4. Verteidigung (防护)

Was ist mit Rechtskrieg gemeint?

Das heißt, die Justiz als „Kriegswaffe“ einzusetzen, um als feindlich angesehene Personen oder Staaten anzugreifen oder zu sanktionieren.

Die „Drei-Kriege“ stellen den Kern der chinesischen politischen Kriegsführung dar, also alle Arten von nichtmilitärischen Konfrontationen zur Erreichung eines strategischen Ziels.

Die „Drei-Kriege“ werden manchmal als hybride Kriegsführungsstrategie bezeichnet, da sie die Grenzen zwischen Krieg und Frieden, Kombattanten und Nichtkombattanten, militärischen und nichtmilitärischen Mitteln verwischen.

Mit der Entwicklung der Informations- und Kommunikationstechnologien und der Geschwindigkeit, mit der Meinungen in der Welt zirkulieren können, werden die „Drei-Kriege“ als Mittel zur Entwicklung diskursiver Macht (话语权) verstanden, d. h. der Fähigkeit, die Wahrnehmung des Zielpublikums zu beeinflussen, Narrative zu kontrollieren und die eigene Version der Fakten durchzusetzen.

Die Militärbasis 311 gilt praktisch als die Kommandozentrale der Ausbreitung des chinesischen Einflusses.

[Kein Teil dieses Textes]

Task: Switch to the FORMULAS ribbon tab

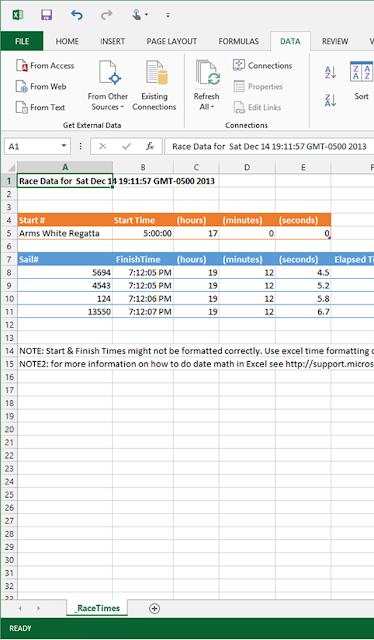Action: click(x=238, y=41)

Hier werden Einsätze organisiert und koordiniert auf einer professionellen Basis.

Trotz ihrer wichtigen Position blieb die Militärbasis 311 bisher relativ unbekannt, weil sie stets im Hintergrund arbeitet. Radiosender, Medienunternehmen, Verlagshäuser bilden ihre zivilen Fassaden nach Außen. Dazu gehören z.B. die „China Huayi Broadcasting Corporation“ (CHBC) oder die „Voice of the Strait“ (VTS), heißt es in dem Bericht, der auch auf den Haifeng-Verlag verweist, dessen Verbindung nach dem Wissen der Forscher des strategischen Instituts der Militärakademie in Paris bisher noch nicht bekannt gewesen ist.

Mehr als 50 Forscher haben an dem umfangreichen Bericht über Chinas Einflussoperationen mitgewirkt. 

Der Bericht ist in Französisch geschrieben. Die englische Übersetzung wird vermutlich erst in ein paar Wochen verfügbar sein.